A topic in the Open Knowledge Graph — a free, open map of 15,290 topics and the order to learn them in.

Edit Distance: Levenshtein Distance and DP

College Depth 90 in the knowledge graph ☐ I know this ☆ Set as goal

50topics build on this

470prerequisites beneath it

Dynamic Programming Longest Common Subsequence (LCS) Problem→→0/1 Knapsack Problem: Bounded Capacity DP Floyd-Warshall Algorithm for All-Pairs Shortest Paths

Core Idea

Edit distance (Levenshtein distance) is the minimum number of single-character edits (insert, delete, replace) to transform one string to another. DP solves it in O(mn) time and space. Applications include spell checking, sequence alignment, and DNA comparison.

How It's Best Learned

Implement the DP recurrence: dp[i][j] = min(dp[i-1][j]+1, dp[i][j-1]+1, dp[i-1][j-1] + cost). Trace on short strings.
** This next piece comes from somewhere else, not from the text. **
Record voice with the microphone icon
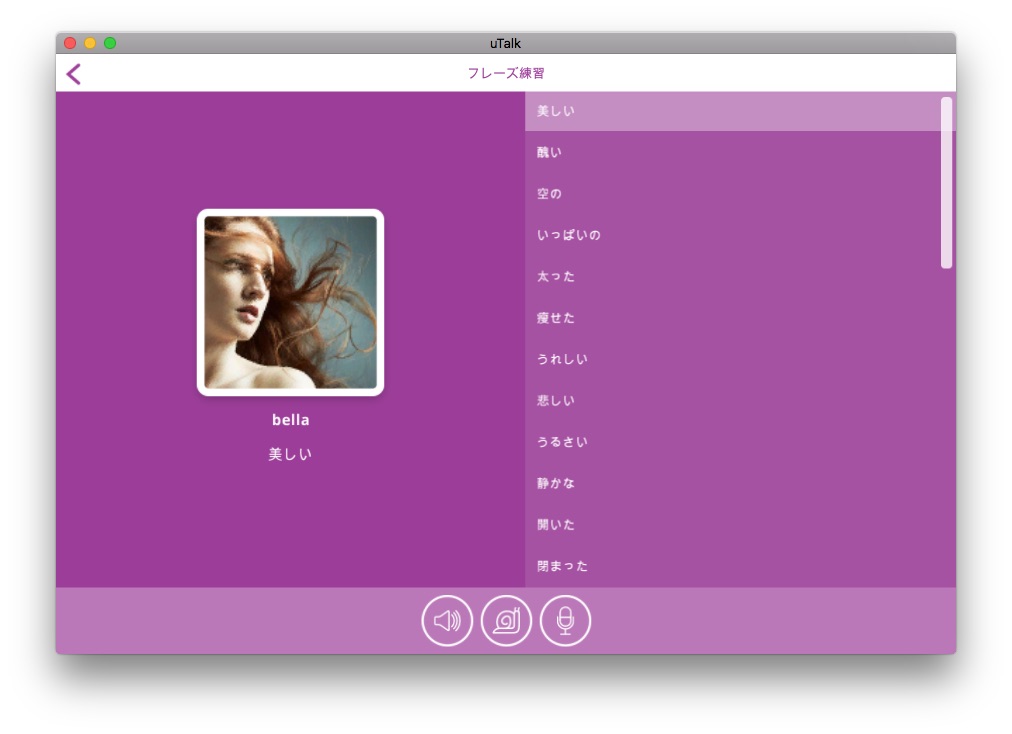This screenshot has width=1012, height=734. tap(566, 621)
Optimize space to O(min(m,n)) using rolling arrays.

Common Misconceptions

Confusing edit distance with longest common subsequence; they're related but distinct.
Not understanding the three operations (insert, delete, replace) and their costs.
Assuming O(mn) space is necessary; space optimization often applies.

Explainer

From your study of dynamic programming, you know the core technique: break a problem into overlapping subproblems, solve each one once, and store the results in a table. The edit distance problem (also called Levenshtein distance) is one of the cleanest applications of this idea. Given two strings — say "kitten" and "sitting" — the edit distance is the minimum number of single-character operations (insert, delete, or replace) needed to transform one string into the other. For "kitten" → "sitting," the answer is 3: replace k→s, replace e→i, insert g.
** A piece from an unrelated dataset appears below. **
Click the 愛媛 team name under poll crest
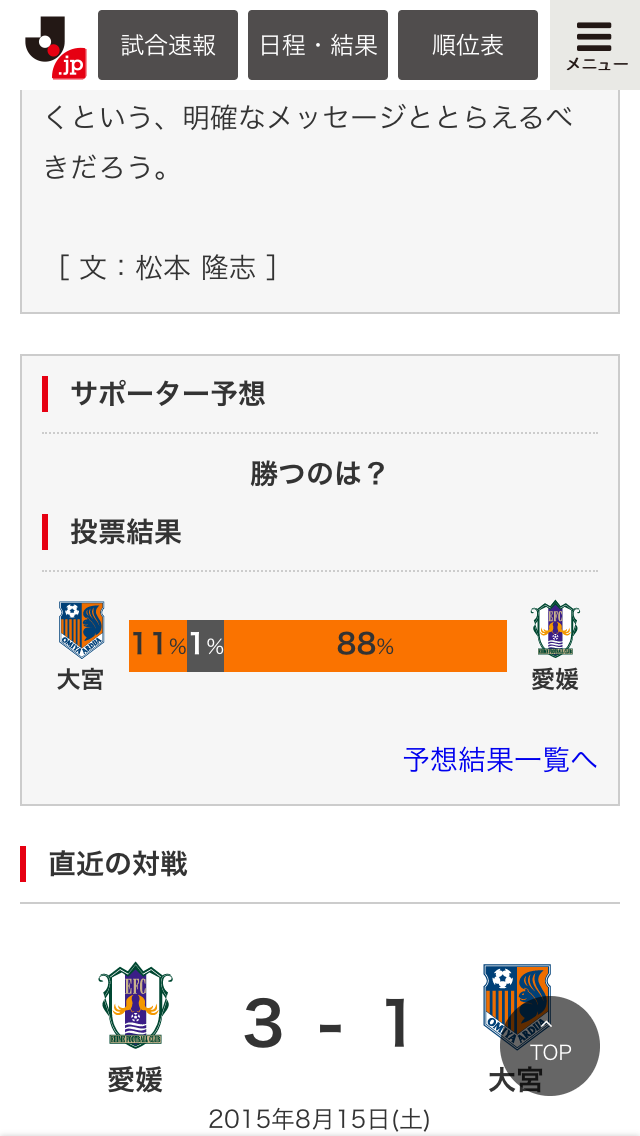The image size is (640, 1136). 555,680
The DP solution builds a 2D table where dp[i][j] represents the edit distance between the first i characters of string A and the first j characters of string B. The base cases are straightforward: dp[i][0] = i (deleting all i characters from A to reach an empty B) and dp[0][j] = j (inserting all j characters of B into an empty A). For the general case, you compare A[i] with B[j]. If they match, no operation is needed and dp[i][j] = dp[i-1][j-1]. If they differ, you take the minimum of three choices: replace A[i] with B[j] (cost = dp[i-1][j-1] + 1), delete A[i] (cost = dp[i-1][j] + 1), or insert B[j] after A[i] (cost = dp[i][j-1] + 1). Each cell in the table depends only on the cell above, to the left, and diagonally above-left.

Walking through a small example makes this concrete. For A = "cat" and B = "car," the table is 4×4. The diagonal represents matching characters: c=c (cost 0), a=a (cost 0), t≠r (cost 1 for replacement). The final cell dp[3][3] = 1, confirming that one replacement transforms "cat" into "car." For longer strings, the table fills out the same way — and the beauty of DP is that each cell is computed once, giving O(mn) time for strings of length m and n.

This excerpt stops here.